### THE TASK:
In the material below, find every line containing "upper" and copy that line.

━━ DATASET ENTRIES ━━

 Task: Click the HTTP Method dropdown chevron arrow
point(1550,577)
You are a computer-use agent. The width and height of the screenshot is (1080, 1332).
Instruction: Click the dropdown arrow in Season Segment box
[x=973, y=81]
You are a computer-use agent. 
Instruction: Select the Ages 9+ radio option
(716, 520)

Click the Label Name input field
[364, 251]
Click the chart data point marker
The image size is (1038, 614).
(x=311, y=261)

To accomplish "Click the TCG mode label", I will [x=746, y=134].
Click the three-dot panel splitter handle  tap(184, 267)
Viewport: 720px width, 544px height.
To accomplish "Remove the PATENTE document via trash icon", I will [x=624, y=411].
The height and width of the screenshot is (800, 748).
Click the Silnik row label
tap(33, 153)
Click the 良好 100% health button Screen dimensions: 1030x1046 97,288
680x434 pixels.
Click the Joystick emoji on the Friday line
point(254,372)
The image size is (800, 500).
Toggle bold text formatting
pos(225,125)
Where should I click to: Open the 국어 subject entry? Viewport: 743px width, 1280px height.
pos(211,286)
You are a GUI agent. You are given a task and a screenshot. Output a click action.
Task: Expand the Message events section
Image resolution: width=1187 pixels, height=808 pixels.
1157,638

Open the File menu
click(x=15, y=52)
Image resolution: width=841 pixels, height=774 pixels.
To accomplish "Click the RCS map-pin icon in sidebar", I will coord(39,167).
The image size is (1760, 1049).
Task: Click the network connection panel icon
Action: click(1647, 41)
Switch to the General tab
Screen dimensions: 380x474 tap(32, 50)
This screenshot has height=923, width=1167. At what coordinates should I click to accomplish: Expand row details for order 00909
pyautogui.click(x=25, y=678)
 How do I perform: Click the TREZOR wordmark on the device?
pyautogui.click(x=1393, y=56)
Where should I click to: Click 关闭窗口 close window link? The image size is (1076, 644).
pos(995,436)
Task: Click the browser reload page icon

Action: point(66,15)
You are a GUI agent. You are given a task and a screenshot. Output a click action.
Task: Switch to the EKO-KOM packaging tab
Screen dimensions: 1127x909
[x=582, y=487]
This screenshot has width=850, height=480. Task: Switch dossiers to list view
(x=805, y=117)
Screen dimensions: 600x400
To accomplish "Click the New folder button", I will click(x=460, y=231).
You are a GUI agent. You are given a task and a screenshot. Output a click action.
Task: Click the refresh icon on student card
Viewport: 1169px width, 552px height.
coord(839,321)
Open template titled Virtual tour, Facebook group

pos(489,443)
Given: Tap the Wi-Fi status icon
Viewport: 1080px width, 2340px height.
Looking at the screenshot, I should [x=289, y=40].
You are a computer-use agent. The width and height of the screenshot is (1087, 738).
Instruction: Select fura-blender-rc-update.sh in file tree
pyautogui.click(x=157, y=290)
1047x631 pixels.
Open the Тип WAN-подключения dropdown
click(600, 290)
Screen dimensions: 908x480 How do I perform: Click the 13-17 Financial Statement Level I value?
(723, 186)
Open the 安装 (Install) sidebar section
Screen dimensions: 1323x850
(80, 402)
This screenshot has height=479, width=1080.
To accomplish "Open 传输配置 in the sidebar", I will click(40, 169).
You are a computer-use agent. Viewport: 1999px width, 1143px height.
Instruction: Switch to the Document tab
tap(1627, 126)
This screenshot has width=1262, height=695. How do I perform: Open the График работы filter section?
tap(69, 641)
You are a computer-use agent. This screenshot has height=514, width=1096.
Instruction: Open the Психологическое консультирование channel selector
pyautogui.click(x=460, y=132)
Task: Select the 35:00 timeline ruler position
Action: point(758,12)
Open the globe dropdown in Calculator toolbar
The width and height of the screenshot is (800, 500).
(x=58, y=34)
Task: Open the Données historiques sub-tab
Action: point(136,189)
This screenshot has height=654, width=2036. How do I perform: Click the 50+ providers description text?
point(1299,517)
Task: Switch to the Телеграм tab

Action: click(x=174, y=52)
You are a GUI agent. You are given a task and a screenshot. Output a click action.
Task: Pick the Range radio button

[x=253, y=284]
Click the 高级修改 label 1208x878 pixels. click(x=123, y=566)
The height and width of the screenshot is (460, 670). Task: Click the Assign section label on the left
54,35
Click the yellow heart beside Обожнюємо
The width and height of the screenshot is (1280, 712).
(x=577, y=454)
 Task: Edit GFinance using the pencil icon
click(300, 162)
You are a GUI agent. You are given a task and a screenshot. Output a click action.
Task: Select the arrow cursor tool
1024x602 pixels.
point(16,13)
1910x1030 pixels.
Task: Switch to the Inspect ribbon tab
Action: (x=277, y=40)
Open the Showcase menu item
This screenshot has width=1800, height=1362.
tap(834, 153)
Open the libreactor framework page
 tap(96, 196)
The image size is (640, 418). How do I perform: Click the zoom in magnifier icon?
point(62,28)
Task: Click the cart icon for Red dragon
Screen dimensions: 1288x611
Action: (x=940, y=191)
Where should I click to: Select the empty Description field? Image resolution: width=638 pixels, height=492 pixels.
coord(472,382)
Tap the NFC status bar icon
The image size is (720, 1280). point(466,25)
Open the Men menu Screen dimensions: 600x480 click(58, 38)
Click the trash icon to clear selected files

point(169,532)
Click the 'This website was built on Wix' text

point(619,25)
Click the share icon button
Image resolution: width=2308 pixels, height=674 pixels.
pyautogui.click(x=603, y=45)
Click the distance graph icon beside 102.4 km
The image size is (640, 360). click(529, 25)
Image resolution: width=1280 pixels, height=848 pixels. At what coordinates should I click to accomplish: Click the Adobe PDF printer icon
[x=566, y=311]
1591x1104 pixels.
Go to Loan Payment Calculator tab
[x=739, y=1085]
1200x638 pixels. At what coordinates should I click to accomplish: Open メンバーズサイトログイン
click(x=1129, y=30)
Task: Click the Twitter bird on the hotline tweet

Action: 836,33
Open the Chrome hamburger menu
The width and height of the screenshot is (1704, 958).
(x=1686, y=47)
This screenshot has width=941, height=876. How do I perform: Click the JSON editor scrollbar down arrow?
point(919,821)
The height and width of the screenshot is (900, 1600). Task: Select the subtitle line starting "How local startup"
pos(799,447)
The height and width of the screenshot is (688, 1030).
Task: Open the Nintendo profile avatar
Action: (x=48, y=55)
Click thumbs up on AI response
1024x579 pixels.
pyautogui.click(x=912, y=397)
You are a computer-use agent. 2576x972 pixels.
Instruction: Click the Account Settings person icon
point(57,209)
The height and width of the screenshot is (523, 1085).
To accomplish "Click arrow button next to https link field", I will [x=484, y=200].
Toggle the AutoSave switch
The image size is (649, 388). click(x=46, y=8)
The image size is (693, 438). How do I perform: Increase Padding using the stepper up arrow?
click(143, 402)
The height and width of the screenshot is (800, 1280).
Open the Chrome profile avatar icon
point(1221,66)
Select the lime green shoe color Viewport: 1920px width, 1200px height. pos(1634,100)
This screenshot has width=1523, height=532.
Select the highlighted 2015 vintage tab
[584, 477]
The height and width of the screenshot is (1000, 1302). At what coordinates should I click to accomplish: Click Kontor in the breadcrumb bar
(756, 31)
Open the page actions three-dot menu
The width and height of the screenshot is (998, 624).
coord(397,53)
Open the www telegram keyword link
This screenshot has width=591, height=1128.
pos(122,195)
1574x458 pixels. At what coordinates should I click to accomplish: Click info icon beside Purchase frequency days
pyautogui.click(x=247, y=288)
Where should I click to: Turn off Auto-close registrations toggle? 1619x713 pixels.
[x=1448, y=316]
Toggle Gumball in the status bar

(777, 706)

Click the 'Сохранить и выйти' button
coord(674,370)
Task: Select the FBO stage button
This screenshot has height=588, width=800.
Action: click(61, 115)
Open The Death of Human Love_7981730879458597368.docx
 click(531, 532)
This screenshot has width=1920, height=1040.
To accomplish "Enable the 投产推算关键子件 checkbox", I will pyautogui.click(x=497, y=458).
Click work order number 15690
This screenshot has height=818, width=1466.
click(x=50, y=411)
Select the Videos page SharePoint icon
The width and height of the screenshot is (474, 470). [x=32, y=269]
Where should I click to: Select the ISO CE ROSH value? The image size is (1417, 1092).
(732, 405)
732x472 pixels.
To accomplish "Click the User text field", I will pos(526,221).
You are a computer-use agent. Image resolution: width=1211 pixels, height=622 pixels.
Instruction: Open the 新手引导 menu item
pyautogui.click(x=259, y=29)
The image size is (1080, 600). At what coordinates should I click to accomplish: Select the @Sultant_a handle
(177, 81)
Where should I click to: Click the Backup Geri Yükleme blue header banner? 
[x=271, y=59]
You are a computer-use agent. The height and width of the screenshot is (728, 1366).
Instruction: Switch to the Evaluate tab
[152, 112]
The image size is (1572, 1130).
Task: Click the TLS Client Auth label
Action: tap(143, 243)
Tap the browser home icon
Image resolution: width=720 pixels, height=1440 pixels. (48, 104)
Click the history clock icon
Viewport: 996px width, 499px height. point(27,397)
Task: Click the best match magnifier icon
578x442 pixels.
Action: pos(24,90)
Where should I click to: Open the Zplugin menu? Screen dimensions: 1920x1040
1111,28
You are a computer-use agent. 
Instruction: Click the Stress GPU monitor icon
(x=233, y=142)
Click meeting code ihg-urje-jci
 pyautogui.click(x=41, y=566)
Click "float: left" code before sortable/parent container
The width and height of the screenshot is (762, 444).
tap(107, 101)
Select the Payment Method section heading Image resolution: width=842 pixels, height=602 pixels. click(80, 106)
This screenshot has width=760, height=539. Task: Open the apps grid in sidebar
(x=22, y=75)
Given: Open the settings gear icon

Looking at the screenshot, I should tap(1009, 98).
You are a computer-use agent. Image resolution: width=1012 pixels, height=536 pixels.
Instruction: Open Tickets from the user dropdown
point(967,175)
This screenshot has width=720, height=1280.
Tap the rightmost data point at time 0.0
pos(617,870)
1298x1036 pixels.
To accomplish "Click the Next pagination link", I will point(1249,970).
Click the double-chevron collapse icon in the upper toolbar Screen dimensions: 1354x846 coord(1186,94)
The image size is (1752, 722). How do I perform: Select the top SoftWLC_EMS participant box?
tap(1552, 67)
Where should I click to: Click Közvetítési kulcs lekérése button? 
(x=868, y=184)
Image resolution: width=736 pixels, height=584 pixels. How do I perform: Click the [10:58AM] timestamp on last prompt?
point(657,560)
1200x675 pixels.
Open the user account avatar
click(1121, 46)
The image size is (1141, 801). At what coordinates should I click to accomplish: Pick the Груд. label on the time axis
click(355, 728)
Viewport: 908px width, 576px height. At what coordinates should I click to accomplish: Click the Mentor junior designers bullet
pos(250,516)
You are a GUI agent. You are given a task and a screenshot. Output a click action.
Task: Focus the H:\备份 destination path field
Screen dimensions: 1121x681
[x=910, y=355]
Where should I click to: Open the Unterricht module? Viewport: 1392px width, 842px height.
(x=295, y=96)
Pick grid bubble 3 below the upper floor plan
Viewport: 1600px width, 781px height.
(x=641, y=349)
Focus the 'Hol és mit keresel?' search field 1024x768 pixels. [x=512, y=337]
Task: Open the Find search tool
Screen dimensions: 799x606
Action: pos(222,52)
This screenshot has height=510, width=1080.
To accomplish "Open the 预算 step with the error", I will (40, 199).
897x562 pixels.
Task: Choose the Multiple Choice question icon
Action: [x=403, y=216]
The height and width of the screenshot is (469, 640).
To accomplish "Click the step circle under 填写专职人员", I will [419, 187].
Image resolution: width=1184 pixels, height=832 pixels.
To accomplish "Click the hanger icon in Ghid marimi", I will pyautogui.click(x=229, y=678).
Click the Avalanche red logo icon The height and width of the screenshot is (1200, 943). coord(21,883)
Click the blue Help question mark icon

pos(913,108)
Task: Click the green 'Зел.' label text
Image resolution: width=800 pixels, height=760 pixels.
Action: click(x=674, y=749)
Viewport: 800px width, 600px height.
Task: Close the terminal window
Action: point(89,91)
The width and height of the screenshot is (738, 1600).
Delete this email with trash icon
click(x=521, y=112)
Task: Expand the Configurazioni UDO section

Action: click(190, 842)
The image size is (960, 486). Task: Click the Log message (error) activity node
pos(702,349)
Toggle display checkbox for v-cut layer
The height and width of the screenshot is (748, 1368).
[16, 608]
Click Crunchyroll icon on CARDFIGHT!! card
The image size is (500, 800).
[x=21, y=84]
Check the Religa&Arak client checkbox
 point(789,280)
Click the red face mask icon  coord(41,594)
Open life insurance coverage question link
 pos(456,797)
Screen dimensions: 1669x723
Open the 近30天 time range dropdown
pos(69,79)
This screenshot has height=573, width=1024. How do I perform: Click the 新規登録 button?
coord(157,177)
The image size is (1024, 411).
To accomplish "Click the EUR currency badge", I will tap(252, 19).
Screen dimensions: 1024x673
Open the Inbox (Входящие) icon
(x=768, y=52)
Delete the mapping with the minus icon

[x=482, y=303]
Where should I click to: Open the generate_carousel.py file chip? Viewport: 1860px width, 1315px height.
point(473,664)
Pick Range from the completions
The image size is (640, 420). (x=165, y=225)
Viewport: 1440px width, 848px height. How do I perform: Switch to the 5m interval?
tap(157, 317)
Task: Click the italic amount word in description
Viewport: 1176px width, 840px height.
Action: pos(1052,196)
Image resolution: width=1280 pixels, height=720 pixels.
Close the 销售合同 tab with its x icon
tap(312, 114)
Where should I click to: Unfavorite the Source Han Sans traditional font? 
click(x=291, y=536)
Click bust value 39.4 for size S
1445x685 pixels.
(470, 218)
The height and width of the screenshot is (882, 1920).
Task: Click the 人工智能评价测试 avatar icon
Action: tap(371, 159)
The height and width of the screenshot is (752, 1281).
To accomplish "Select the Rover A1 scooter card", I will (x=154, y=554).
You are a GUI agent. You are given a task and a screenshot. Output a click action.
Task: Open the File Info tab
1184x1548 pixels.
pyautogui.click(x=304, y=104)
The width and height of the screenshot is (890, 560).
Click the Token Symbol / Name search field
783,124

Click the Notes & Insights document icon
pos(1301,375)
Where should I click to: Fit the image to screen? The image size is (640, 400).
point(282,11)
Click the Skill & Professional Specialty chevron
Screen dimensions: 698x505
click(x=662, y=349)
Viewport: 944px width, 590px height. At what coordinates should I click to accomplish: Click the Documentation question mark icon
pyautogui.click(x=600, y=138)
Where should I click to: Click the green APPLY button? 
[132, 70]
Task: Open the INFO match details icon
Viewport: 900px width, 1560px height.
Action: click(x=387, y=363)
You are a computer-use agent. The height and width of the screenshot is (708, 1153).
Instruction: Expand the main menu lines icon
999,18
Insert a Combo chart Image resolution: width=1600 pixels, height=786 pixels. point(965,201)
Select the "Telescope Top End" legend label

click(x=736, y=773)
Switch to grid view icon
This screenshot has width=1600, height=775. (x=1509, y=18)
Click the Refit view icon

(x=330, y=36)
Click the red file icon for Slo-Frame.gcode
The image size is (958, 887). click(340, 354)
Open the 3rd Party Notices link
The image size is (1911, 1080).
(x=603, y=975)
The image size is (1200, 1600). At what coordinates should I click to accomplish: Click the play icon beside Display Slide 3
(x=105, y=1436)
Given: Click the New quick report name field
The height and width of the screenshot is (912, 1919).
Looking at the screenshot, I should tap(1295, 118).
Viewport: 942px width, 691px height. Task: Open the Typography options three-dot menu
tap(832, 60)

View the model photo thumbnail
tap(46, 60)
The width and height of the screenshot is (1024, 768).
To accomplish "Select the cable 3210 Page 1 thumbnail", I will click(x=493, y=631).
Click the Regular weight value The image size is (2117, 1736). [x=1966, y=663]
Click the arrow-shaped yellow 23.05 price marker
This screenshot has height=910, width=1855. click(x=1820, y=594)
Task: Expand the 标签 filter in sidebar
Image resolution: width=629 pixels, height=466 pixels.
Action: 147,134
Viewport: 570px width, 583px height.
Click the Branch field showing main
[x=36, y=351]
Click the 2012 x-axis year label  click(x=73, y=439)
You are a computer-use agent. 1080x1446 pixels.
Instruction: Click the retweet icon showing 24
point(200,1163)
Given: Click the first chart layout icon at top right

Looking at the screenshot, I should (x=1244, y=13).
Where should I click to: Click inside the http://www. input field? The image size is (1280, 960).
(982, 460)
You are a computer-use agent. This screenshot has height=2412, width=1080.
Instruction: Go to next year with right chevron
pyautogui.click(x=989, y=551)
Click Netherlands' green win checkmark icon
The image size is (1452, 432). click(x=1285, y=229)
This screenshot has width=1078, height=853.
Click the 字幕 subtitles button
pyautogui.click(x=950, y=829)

━━━

### TASK RESPONSE:
Click the double-chevron collapse icon in the upper toolbar Screen dimensions: 1354x846 coord(1186,94)
Pick grid bubble 3 below the upper floor plan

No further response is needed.